Musk’s comments come in the wake of multiple public attacks on President Joe Biden. In October Musk remarked that Biden refused to acknowledge SpaceX’s first successful civilian voyage carrying Americans. As Rebel News reported, the mission saw a civilian crew orbiting Earth with the goal of receiving $200 million in donations for St. Jude’s Research Hospital.
When one of his followers on Twitter asked, “The President of the United States has refused to even acknowledge the 4 newest American astronauts who helped raise hundreds of millions of dollars for St. Jude. What’s your theory on why that is?”
“He’s still sleeping,” Musk responded.
Biden has also excluded Musk’s car company from an electrical vehicle summit, which included a number of his competitors.
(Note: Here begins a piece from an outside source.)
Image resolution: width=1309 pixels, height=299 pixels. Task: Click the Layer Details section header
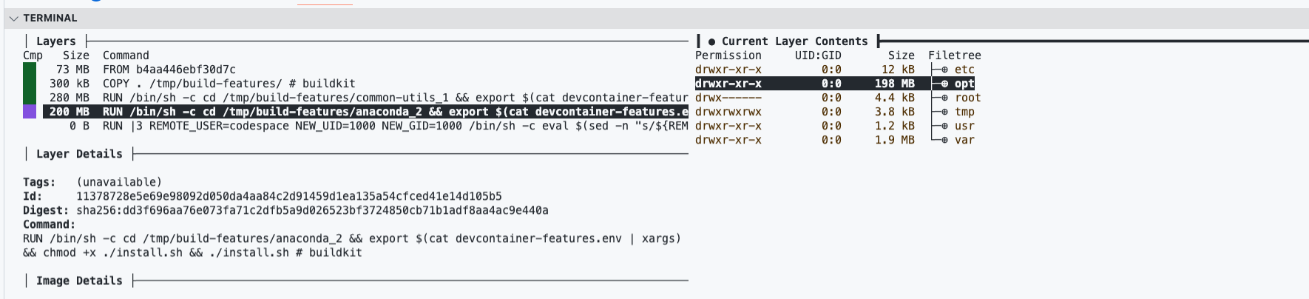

White House Press Secretary Jen Psaki implied it was because Tesla is not unionized.
Asked about the subject at a White House press briefing, Psaki said attendees included “the three largest employers of the United Auto Workers,” she said, adding that reporters should “draw your own conclusions.
Despite Musk’s recommendations against the Build Back Better plan which costs nearly $2 trillion, Wall Street executives anticipate it will become law within months.
CNBC reported on Tuesday:
Wall Street economists believe some version of President Joe Biden’s nearly $2 trillion Build Back Better plan will become law.
And they also think the measure, which includes hundreds of billions of dollars in funds to fight climate change, will be another big deal for the infrastructure industry on the heels of a separate, $1 trillion public works law the president signed earlier this fall.
Economists at Goldman Sachs, Evercore ISI, Morgan Stanley and J.P. Morgan have all written in recent weeks that they believe it’s a matter of time until the Senate passes Biden’s Build Back Better legislation.
That could mean a business boom for some of the country’s biggest construction and materials companies, they say.
“Nothing in DC is 100% sure, but I think the odds are very high, I’d say 80-90% that we get some sort of BBB,” Mike Feroli, chief U.S. economist at J.P. Morgan, told CNBC.